FHB can cause significant economic losses. Johnson et al. [25] estimated that FHB caused direct losses in wheat and barley totaling more than $1.3 billion in the U.S. during the period from 1991 to 1997. They estimated the total economic impact in rural communities and businesses related to grain production and marketing to be three to four times this amount. Direct losses are manifested as reduced yield due to FDK or spikelet sterility; low test weight of harvested grain; grain cleaning costs to remove FDK; and price discounts at grain elevators due to DON contamination. In addition, germination of Fusarium-infected grain can be reduced to unacceptable levels [26] and if the grain is used as seed for the next season’s crop, seedling blights and root and crown rots can significantly reduce stand establishment and subsequently yield.
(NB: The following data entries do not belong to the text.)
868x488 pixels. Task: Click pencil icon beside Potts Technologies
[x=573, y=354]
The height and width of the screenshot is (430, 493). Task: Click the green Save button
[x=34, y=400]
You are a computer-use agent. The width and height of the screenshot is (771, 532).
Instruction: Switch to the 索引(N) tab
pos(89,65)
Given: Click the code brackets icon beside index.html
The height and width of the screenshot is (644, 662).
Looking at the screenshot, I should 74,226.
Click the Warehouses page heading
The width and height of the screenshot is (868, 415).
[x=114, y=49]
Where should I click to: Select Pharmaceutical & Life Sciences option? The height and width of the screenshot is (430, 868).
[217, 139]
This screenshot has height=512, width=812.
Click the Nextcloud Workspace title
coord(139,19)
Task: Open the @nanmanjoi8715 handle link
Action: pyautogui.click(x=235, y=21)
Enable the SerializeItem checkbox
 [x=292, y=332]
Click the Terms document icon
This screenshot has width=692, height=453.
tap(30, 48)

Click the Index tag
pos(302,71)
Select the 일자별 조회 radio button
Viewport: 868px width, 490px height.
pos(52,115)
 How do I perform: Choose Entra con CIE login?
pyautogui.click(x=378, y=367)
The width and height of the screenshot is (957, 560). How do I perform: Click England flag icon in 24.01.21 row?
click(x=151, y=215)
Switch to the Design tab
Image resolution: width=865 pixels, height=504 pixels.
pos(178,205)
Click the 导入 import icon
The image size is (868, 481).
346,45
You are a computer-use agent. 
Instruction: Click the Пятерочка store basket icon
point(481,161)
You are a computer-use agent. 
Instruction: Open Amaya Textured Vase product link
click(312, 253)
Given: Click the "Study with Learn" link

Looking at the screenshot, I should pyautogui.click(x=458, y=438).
In years in which severe and widespread FHB epidemics occur, there can be scarcity of seed needed to plant the next season’s crop. Indirect losses result from poor quality food products (e.g., bread and beer) made from Fusarium-damaged and DON-contaminated grain; reduced productivity of livestock due to toxicosis or feed refusal; costs incurred in the treatment of toxicosis in humans and animals; costs associated with fungicide seed treatment to control seedling and root and crown rot diseases; and loss of profits or failure of businesses related to grain production and marketing. Worldwide, losses due to FHB can be staggering in years when environmental conditions favor disease development.

3. FHB Disease Cycle

Because some of the factors that influence the accumulation of DON in small grain cereals include or are related to pathogen growth stages, a brief description of the disease cycle of FHB is provided. F. graminearum overwinters as chlamydospores or mycelia in the soil or in host crop residues which serve as a source of primary (initial) inoculum in the spring [3]. The fungus can also survive on wheat seed. Primary inoculum mainly consists of ascospores produced in perithecia (sexual fruiting structures), which form on crop residues in the spring as temperatures warm up. In the spring, ascospores and/or conidia are released from crop residues and spread by wind and/or splashing water from rain or irrigation. They land on spikes and during wet, warm weather they germinate and infect glumes, flower parts, or other parts of the spike. Infections occur mostly during anthesis (stage at which anthers rupture and shed pollen during flowering) partly because the anthers contain stimulants for spore germination and pathogen growth [27]. Spikes are susceptible from anthesis until the soft dough stage. Infections that occur during anthesis are the most damaging. During warm temperatures (25 °C to 30 °C) and wet conditions, blight symptoms develop within 2 to 4 days after infection. Therefore, an apparently healthy crop can show symptoms suddenly. Later in the growing season or after harvest, perithecia may form on spikes. FHB is considered a monocyclic or one cycle disease, that is, after the initial or primary infection, little or no secondary infection occurs by conidia formed on infected spikes.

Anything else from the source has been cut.